I’ve just got back from a great weekend in Cordoba visiting friends and attending the Image Conference. This event, organised this year by IH Cordoba, comprised a full day of talks – 8 in total, including the opening and closing plenaries – interspersed with coffee breaks and a delicious lunch. There was a great range of talks to choose from, dealing with different aspects of images in ELT. I decided to up my conference game by making more comprehensive notes on what I heard, along with any questions I had. Below is a summary, not of what each speaker said, but of the main thoughts and questions that occurred to me with regards to using images in ELT, along with answers that were presented by speakers – as I understood it. Any opinions expressed are my own; discussion welcomed!
How can images aid language learning? (Or, what have images got to do with me?)
For me, as a first-time attendee of the Image Conference, this was the most important question. Pictures and films are fun to look at, watch and create, but how do they help us achieve our aims?
Images (both still and moving) can be used to perform a variety of roles in the classroom. Ceri Jones had us make up our own list during her talk Into, Through and Beyond; mine included the following:
- stimulate interest
- activate schemata
- provoke a response
- provide context
- provide a comfort blanket
- provide opportunities for personalising, comparing, describing, empathising (encompassing intercultural competence, as Carmen Herrero focused on in her session), and critical thinking.
Images facilitate deeper learning, according to Paul Dummett: images are memorable and tell stories, stories demand emotional engagement, emotional engagement is the key to deeper leaning.
Developing narrative intelligence aids language learning in a whole host of ways, including integrating what is new with what is already known and exercising the brain’s ability to focus on the big picture and detail at the same time (Does that have anything to do with interactive processing? Is that even an actual thing? It brings to mind my favourite non-fiction book, The Master And His Emissary: I think it’s time to read it again. If you’re at all interested in the brain, or philosophy or literature or history or Western civilisation, you should read this book!), and again, understanding different perspectives. Paul pointed out that the image may be in the mind – for example, when reading or listening.
Apparently, it’s not just learners who benefit from developing their narrative intelligence: according to a study by Reza Pishghadam, “narrative intelligence plays a significant role in EFL teachers’ effectiveness”.

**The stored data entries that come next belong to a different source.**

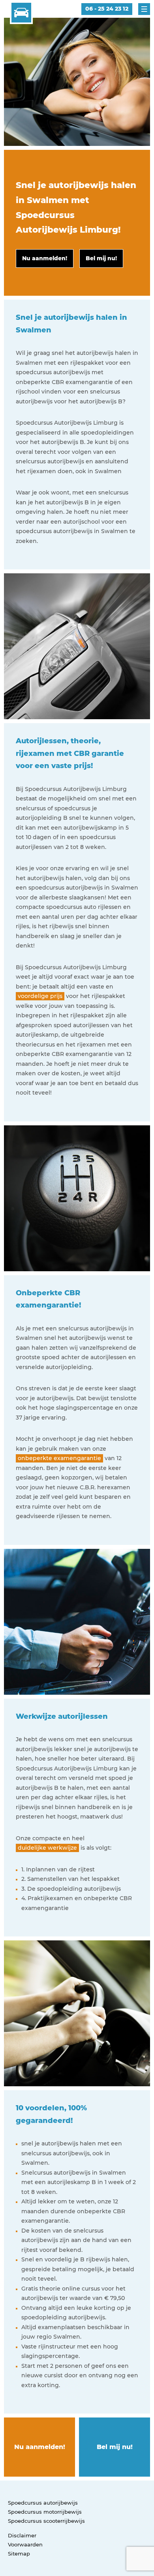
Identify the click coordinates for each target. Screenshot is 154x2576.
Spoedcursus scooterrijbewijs (46, 2521)
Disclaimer (22, 2535)
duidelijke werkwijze (47, 1847)
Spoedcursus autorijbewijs (43, 2503)
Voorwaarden (25, 2544)
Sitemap (19, 2553)
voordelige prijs (40, 996)
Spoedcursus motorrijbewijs (45, 2512)
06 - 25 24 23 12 (106, 8)
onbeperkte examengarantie (59, 1458)
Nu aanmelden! (39, 2447)
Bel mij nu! (115, 2447)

The brain creates images to make sense of the world, Daniel Barber told us in his engaging talk, which was given with imaginary slides instead of a powerpoint, thereby proving his point. We even say “I see” to show we understand.
On being heckled after mentioning “visual learners” (rightfully so, in my opinion), Daniel pointed out that we are all visual learners – aural activities like listening to stories, cause us to ‘see’ what we hear in our mind’s eye, and kinaesthetic activities such as guessing the letter your partner traces on your back are accomplished by picturing the shape of the letter. Yet more reason to forget all about learning styles forever (Cambridge DELTA examiners?).
Daniel makes no claim to being a neuroscientist, (and neither do I), but the point is – if we can learn new language better by conjuring images in our minds and connecting them to new words or phrases, we should all be taking advantage of it. Here’s a question, then: Is there more learning potential in using images created by the brain than photos or film? Do we know this about the brain yet? I wonder if there’s a danger in relying too much on the passive watching/presenting of images.
What is visual literacy and why do we need to promote it?
I’ll admit I’m still unsure what visual literacy is – is it making films or being able to critique them? The latter seems to me to be a skill akin to literary criticism, if not the same. We don’t generally teach literary criticism as part of General English courses; should we start?
Making a film is a great project, providing you and your students have the time, space and technology to do it. How is film-making different from any another project where students collaborate to create something? In his session, Jamie Keddie answered this question by showing us three short videos made by a group of young people: each clip was progressively more complex than the previous one, showing that their narrative intelligence developed each time. Added to that, if students are making something their peers and teacher will see, it motivates them to do their best.
If you can answer any of my questions, please do! I’d be delighted. Thank you to everyone who was involved in organising the event and all the speakers – it was inspiring and thought-provoking, and I hope I have the opportunity to attend again.